Long Run Financial Performance Analysis of Pakistani Banks After Merger and Acquisition in comparison with whole Banking Industry


  • Muhammad Raghib Zafar
  • Dr. Abdul Sattar Shah


Merger and Acquisition, Banking, CAMEL Ratios, Profitability, Efficiency


This research is to test the impact of mergers and acquisitions (M&A) on the financial performance of banks in the long run period on the acquiring firm in comparison to the Industry. The research uses the long-term post-merger published data by state bank of Pakistan (SBP) of the selected banks and the industry to investigate the long-term performance. It compares performance of the acquiring firms and the industry.

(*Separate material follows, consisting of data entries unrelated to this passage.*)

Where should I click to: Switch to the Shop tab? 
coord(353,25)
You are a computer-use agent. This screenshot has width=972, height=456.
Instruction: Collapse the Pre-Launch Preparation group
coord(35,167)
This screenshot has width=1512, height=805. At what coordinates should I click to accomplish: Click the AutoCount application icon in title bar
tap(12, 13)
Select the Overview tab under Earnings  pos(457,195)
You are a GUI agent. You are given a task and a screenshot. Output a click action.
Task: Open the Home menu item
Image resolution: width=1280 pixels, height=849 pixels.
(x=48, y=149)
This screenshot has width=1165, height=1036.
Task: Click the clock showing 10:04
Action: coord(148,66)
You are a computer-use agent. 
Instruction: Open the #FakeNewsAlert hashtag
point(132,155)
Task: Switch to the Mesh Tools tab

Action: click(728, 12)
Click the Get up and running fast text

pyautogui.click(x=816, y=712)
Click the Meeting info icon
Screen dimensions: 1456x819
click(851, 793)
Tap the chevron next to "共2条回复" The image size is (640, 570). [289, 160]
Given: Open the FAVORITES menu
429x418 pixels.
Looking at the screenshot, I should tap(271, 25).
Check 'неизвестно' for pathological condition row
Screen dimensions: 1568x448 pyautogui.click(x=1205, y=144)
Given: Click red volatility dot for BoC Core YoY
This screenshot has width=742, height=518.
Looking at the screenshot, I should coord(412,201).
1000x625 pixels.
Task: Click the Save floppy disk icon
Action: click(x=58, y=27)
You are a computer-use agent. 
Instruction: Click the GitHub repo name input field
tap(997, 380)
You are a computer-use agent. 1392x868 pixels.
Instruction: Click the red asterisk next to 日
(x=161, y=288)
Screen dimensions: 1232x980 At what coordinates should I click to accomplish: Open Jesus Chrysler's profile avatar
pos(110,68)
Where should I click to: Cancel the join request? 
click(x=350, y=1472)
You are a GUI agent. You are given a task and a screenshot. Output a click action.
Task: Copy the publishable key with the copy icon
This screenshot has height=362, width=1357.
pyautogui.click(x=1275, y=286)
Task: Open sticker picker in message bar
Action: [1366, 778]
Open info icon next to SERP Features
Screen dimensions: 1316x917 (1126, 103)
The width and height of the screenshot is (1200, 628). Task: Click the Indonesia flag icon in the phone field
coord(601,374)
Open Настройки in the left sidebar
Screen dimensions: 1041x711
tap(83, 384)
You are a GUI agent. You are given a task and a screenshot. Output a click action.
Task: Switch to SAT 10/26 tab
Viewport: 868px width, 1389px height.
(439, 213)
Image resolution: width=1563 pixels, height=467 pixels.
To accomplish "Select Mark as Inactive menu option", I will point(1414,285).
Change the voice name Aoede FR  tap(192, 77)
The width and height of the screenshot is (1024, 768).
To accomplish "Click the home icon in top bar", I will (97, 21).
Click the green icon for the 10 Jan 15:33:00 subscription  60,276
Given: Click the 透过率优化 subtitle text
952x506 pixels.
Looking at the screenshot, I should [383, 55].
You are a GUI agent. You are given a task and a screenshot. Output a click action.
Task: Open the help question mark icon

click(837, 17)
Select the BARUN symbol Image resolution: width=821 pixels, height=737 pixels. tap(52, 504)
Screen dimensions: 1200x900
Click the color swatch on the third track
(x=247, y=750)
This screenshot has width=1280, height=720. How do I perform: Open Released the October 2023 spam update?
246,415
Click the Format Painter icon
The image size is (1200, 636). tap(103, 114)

The present work conducts a comprehensive ratio analysis of 25 major ratios related to Capital Adequacy, Asset Quality, Management Soundness, Efficiency and Liquidity. Three banks are selected for this study and analyzed for the post-merger profitability the banks are Bank Islami, Bank Albarakah and the Faysal bank limited. Twenty-five ratios for each bank individually and the average of these three banks were compared to the industry averages. For the purpose of the ratio analysis paired sample T tests were applied with the help of SPSS. At the end the researcher found that the merged bank has ratios significantly different from the industry averages. It is concluded that in long run the performance of the merged banks in Pakistan is significantly different from the industry averages. As we look at the ratios of Faysal Banks twenty-one out of twenty-five, Bank Islami fourteen out of twenty-five, Bank Albarakah sixteen out of twenty-five and if we look at the banks average Nineteen out of twenty-five are significantly different from the post-merger industry ratios.